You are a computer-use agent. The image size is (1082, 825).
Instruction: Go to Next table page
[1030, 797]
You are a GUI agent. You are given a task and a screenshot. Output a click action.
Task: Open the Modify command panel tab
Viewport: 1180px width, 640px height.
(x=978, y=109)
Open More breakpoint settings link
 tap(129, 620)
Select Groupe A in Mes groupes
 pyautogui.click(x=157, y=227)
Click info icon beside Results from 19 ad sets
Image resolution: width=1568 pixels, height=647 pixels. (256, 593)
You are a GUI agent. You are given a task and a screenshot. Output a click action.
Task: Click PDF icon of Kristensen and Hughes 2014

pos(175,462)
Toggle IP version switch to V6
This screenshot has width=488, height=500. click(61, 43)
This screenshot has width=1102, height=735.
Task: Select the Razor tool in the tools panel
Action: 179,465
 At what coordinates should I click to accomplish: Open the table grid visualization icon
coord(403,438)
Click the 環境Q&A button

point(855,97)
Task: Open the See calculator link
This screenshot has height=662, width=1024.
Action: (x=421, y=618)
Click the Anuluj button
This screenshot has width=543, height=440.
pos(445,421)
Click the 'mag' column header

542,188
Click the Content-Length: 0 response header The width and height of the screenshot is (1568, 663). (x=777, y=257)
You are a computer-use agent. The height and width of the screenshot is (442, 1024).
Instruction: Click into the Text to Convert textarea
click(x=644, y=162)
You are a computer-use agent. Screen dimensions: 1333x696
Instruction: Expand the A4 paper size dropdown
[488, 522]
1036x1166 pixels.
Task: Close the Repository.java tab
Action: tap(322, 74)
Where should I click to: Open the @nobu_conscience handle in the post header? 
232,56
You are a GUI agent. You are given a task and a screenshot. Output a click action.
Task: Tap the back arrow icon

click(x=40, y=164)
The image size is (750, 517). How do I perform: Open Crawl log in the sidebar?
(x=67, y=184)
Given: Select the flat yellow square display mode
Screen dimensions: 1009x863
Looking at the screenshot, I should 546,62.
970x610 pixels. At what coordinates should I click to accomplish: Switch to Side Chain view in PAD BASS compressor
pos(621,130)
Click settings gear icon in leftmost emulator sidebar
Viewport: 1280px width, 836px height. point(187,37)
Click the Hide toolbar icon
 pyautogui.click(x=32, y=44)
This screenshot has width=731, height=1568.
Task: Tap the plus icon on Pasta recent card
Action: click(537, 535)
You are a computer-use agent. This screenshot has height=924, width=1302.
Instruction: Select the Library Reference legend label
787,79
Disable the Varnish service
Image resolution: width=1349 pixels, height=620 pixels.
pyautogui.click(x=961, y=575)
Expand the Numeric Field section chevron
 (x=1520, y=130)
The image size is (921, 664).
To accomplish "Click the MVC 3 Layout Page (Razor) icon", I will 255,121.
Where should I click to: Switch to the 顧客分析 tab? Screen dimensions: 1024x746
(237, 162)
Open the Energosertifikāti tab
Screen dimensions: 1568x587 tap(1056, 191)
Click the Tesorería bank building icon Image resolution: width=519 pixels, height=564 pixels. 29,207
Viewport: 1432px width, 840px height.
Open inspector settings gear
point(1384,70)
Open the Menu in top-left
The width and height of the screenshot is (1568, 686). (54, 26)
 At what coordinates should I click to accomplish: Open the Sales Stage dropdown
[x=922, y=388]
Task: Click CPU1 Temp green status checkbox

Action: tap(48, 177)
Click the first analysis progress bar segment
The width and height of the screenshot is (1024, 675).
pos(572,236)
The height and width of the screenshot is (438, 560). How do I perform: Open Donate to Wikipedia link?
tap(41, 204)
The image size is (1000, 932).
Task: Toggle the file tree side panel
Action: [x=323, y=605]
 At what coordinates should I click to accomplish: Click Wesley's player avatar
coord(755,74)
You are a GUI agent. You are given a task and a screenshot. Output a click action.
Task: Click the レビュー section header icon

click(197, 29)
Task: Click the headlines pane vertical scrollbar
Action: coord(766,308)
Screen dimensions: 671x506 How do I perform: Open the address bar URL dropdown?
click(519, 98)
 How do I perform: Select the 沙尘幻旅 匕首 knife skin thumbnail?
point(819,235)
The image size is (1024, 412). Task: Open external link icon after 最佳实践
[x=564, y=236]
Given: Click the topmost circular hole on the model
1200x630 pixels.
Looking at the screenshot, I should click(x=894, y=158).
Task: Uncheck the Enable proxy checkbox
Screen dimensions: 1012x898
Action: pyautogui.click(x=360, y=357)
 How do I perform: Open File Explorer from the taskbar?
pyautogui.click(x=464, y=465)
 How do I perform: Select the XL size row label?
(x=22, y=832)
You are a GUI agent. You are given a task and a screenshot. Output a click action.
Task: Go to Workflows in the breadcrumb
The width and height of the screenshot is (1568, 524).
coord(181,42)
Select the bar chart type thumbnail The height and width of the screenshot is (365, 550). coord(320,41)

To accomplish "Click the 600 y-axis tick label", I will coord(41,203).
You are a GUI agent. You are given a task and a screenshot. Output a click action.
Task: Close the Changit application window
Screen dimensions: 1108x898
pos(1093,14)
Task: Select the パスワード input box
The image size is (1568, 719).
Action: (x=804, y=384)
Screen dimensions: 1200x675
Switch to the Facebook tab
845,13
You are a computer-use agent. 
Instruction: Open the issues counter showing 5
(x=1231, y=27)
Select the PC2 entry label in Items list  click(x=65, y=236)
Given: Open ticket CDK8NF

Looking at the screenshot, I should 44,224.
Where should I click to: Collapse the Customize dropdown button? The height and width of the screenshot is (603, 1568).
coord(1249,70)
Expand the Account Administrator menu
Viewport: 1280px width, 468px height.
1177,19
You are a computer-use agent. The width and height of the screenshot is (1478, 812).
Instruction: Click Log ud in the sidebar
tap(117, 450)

__________________________________________________

> [Exercise objective] Copy the lines above exactly. Start with the line containing "Task: Open the Modify command panel tab", end with the line containing "Click the Content-Length: 0", and include both.

> [Response]
Task: Open the Modify command panel tab
Viewport: 1180px width, 640px height.
(x=978, y=109)
Open More breakpoint settings link
 tap(129, 620)
Select Groupe A in Mes groupes
 pyautogui.click(x=157, y=227)
Click info icon beside Results from 19 ad sets
Image resolution: width=1568 pixels, height=647 pixels. (256, 593)
You are a GUI agent. You are given a task and a screenshot. Output a click action.
Task: Click PDF icon of Kristensen and Hughes 2014

pos(175,462)
Toggle IP version switch to V6
This screenshot has width=488, height=500. click(61, 43)
This screenshot has width=1102, height=735.
Task: Select the Razor tool in the tools panel
Action: 179,465
 At what coordinates should I click to accomplish: Open the table grid visualization icon
coord(403,438)
Click the 環境Q&A button

point(855,97)
Task: Open the See calculator link
This screenshot has height=662, width=1024.
Action: (x=421, y=618)
Click the Anuluj button
This screenshot has width=543, height=440.
pos(445,421)
Click the 'mag' column header

542,188
Click the Content-Length: 0 response header The width and height of the screenshot is (1568, 663). (x=777, y=257)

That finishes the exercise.